- **To do**
Reproduce all of the entries below word for word, leaving out the pictures.

- **Extracted entries**
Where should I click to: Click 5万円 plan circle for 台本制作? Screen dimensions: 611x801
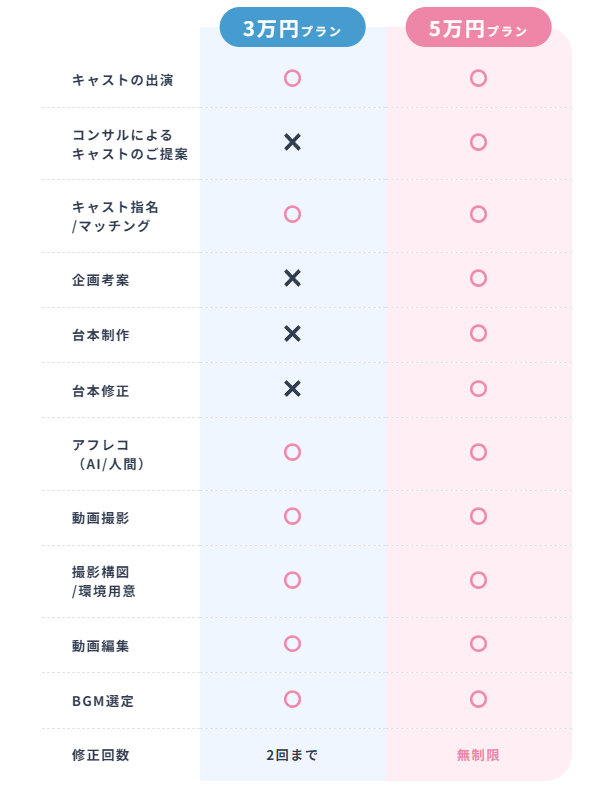coord(478,333)
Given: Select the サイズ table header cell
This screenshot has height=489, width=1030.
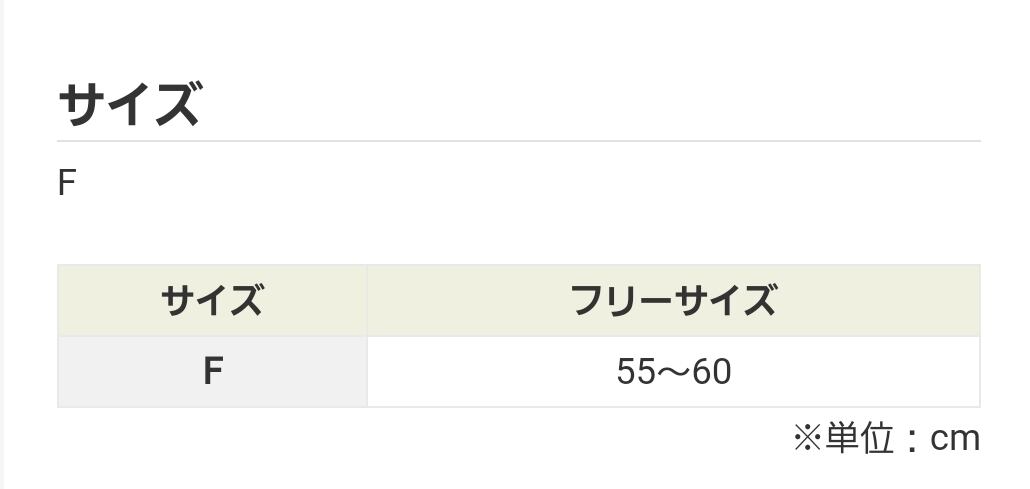Looking at the screenshot, I should (212, 300).
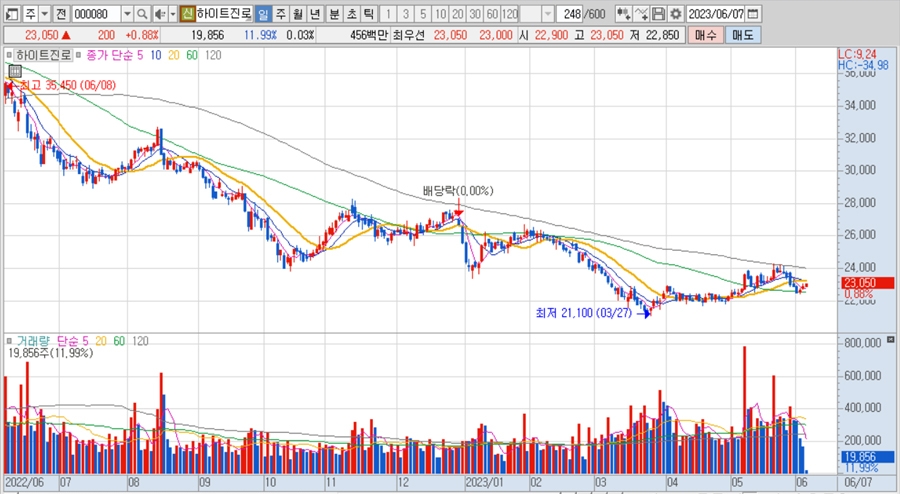This screenshot has height=494, width=900.
Task: Click the 매도 sell button
Action: pyautogui.click(x=742, y=35)

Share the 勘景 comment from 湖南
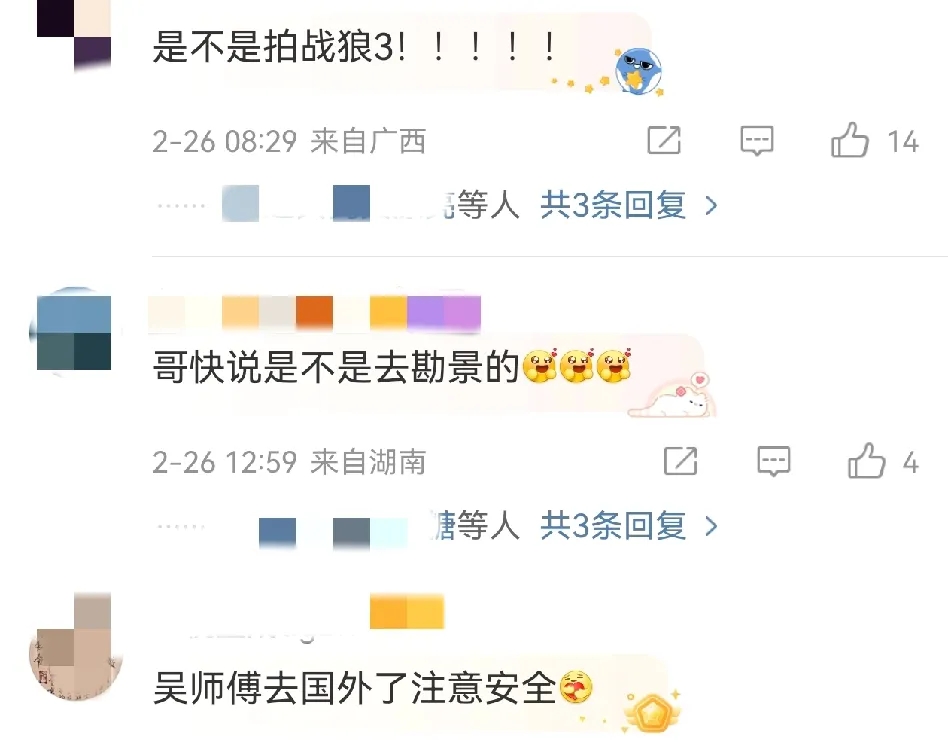coord(681,461)
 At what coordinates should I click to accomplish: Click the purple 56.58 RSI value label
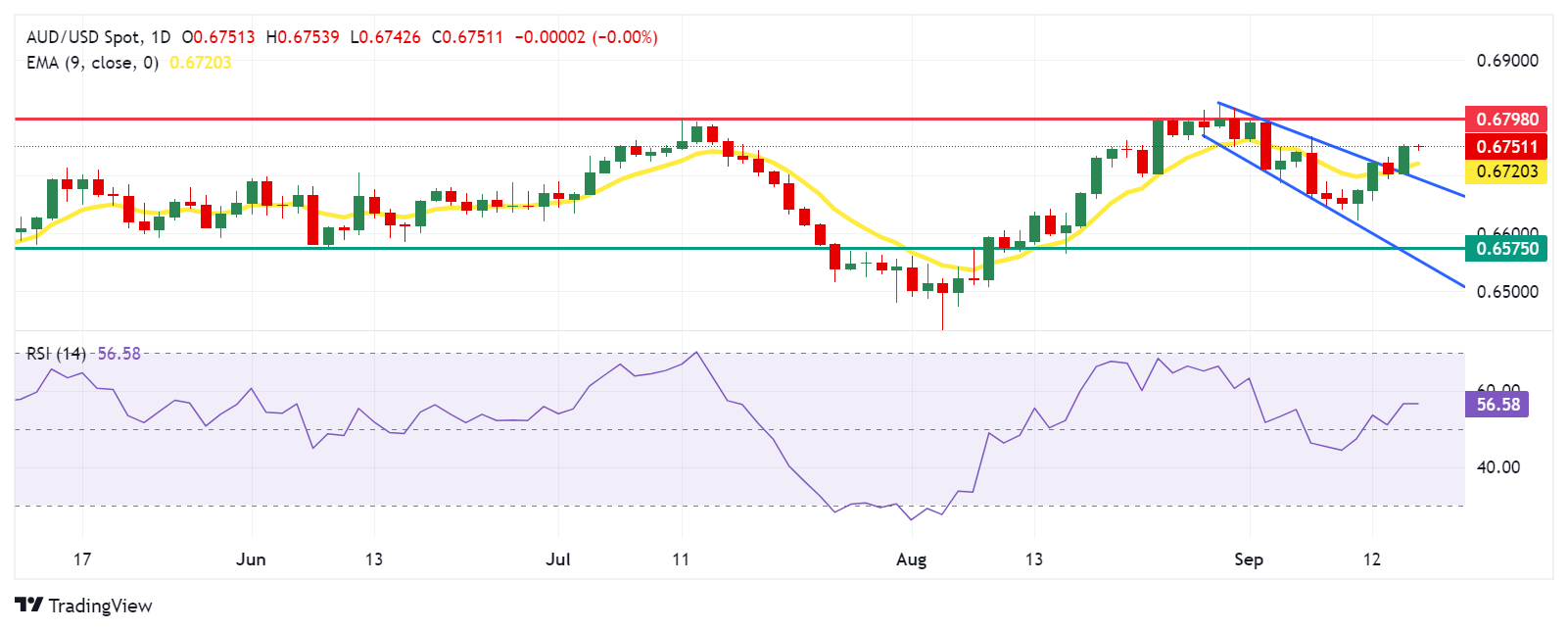coord(1497,404)
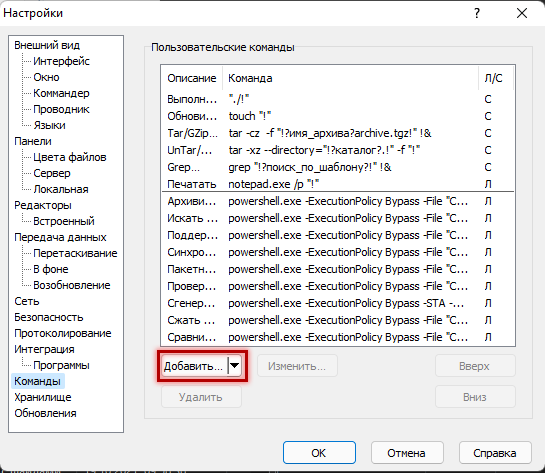545x473 pixels.
Task: Open the Цвета файлов settings page
Action: click(x=70, y=157)
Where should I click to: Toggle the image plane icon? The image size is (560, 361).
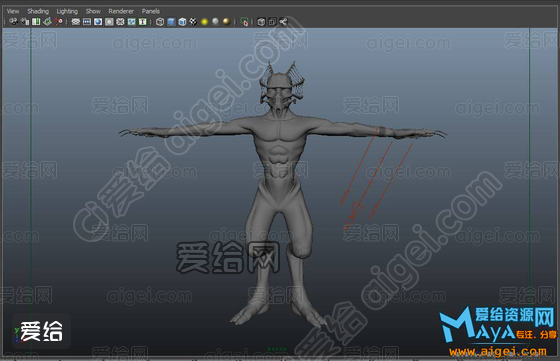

- **Output of the exercise**
Where should I click to: Click 5万円 plan circle for 台本制作? Screen dimensions: 611x801
coord(478,333)
Given: Select the サイズ table header cell
This screenshot has height=489, width=1030.
Looking at the screenshot, I should (212, 300).
This screenshot has height=494, width=900.
Task: Click the 매도 sell button
Action: pyautogui.click(x=742, y=35)

Share the 勘景 comment from 湖南
coord(681,461)
 At what coordinates should I click to accomplish: Click the purple 56.58 RSI value label
coord(1497,404)
545x473 pixels.
Task: Open the Цвета файлов settings page
Action: click(x=70, y=157)
Where should I click to: Toggle the image plane icon? The image size is (560, 361).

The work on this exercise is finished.